— Start Input data —
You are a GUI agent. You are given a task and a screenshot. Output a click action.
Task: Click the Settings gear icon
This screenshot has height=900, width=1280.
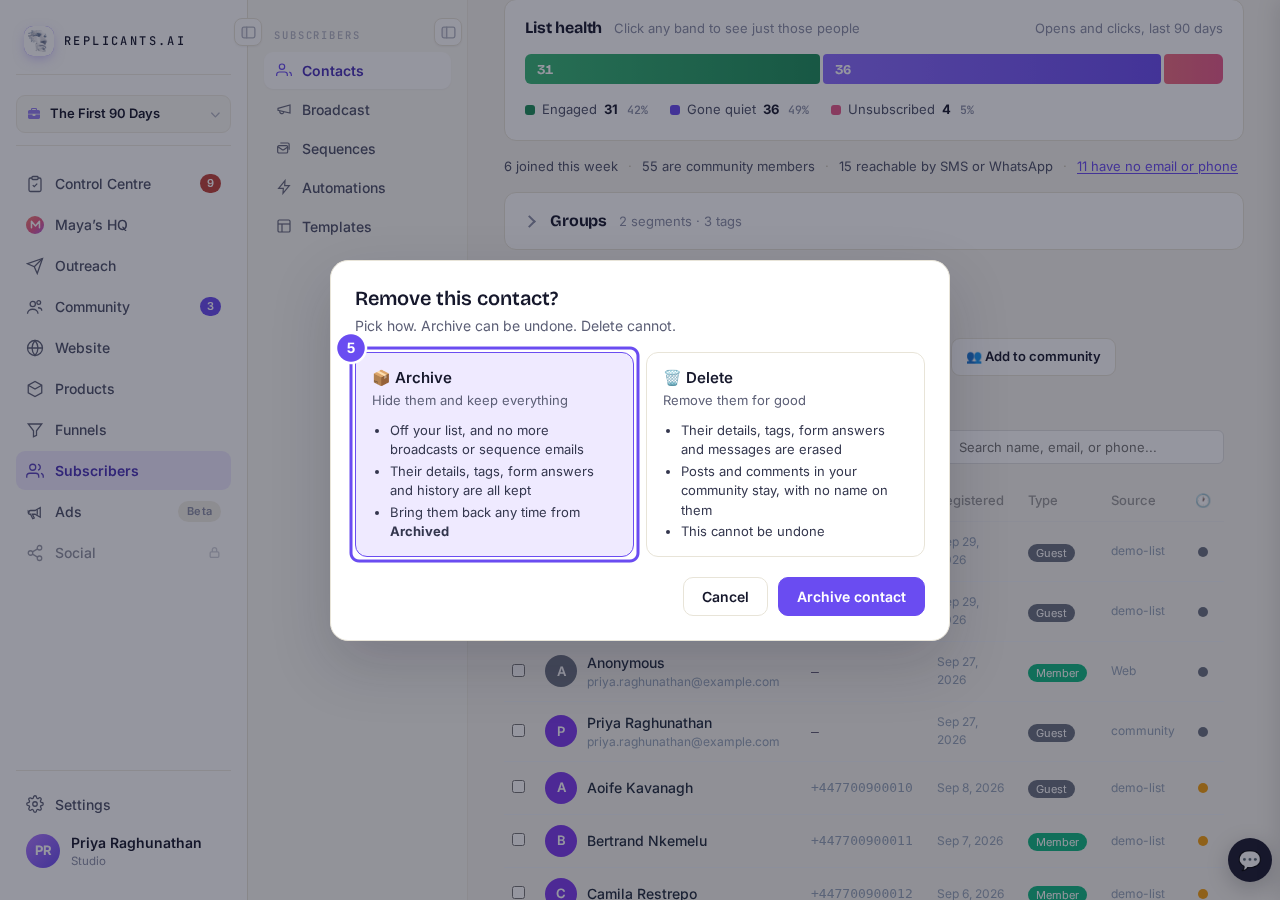coord(35,804)
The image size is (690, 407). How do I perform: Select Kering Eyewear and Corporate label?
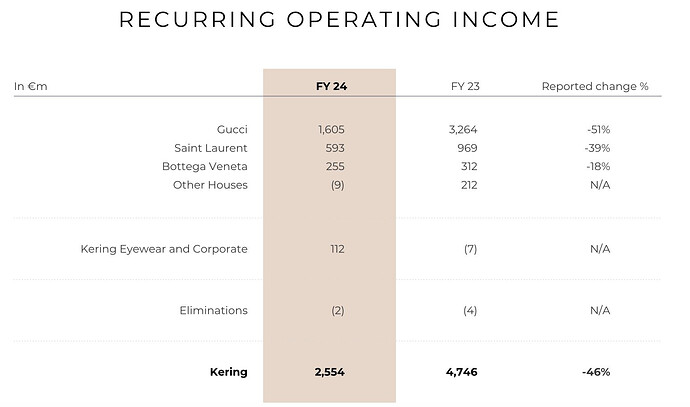point(164,249)
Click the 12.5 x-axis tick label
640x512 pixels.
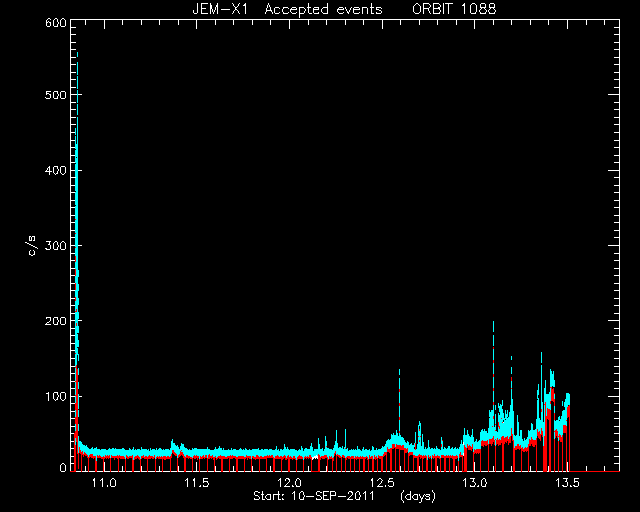(382, 483)
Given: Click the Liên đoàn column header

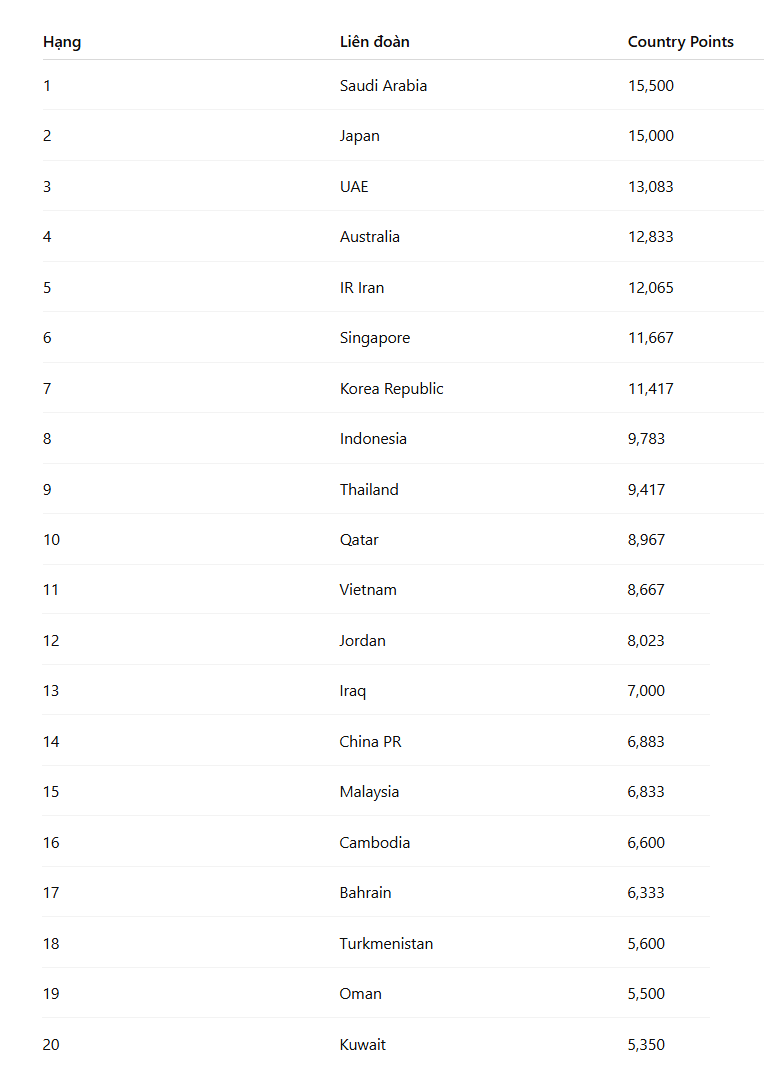Looking at the screenshot, I should [x=374, y=42].
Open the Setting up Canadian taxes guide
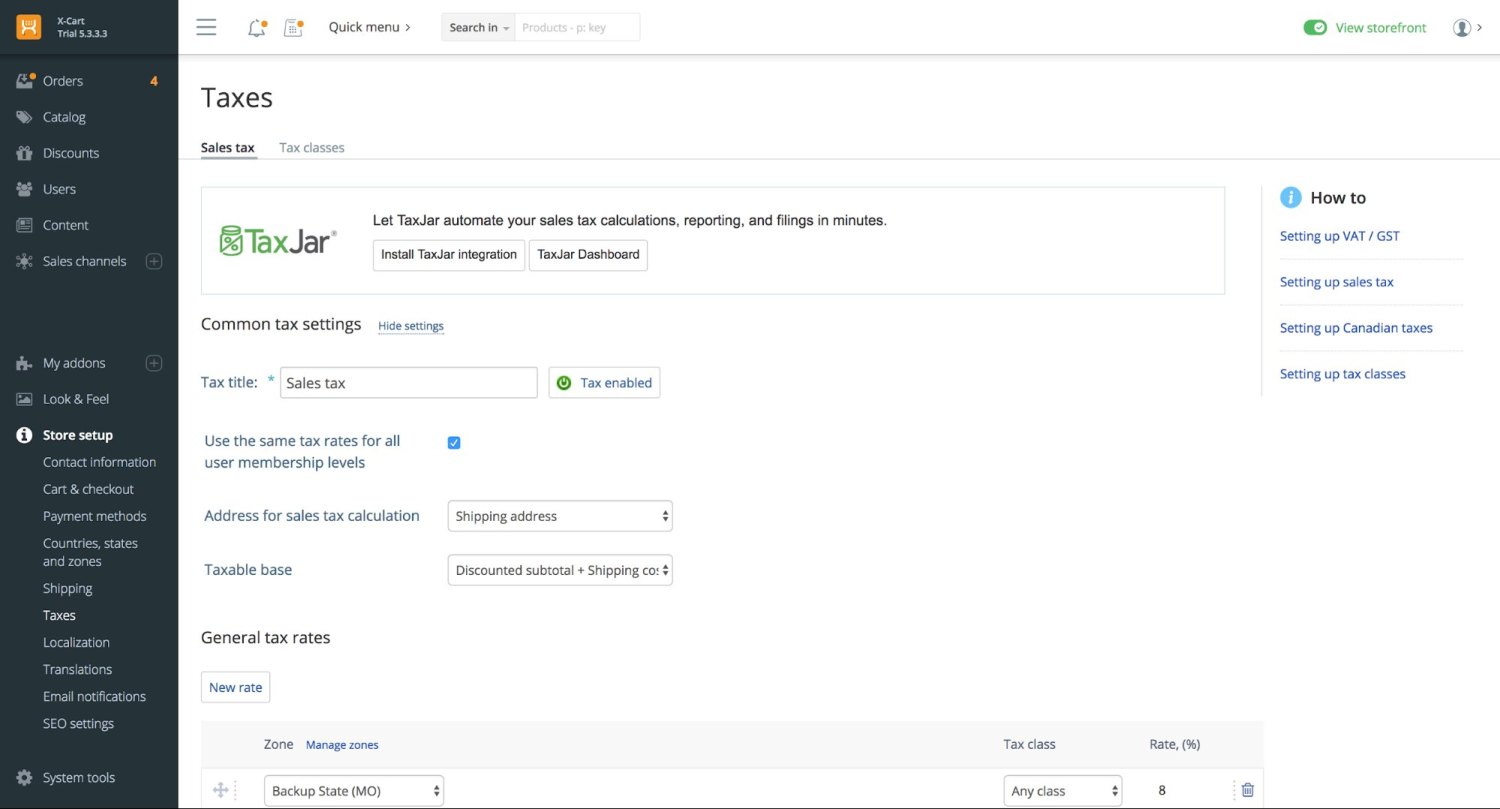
— End Input data —
_Task requirements_.
Update all of the lines above by replacing "gear" with "cog" and changing nothing else. Omit the pictures from your answer.

_Result for this exercise_.
You are a GUI agent. You are given a task and a screenshot. Output a click action.
Task: Click the Settings cog icon
This screenshot has height=900, width=1280.
coord(35,804)
The image size is (690, 407). How do I perform: Select Kering Eyewear and Corporate label?
point(164,249)
Click the 12.5 x-axis tick label
640x512 pixels.
(382, 483)
Given: Click the Liên đoàn column header

Looking at the screenshot, I should [x=374, y=42].
Open the Setting up Canadian taxes guide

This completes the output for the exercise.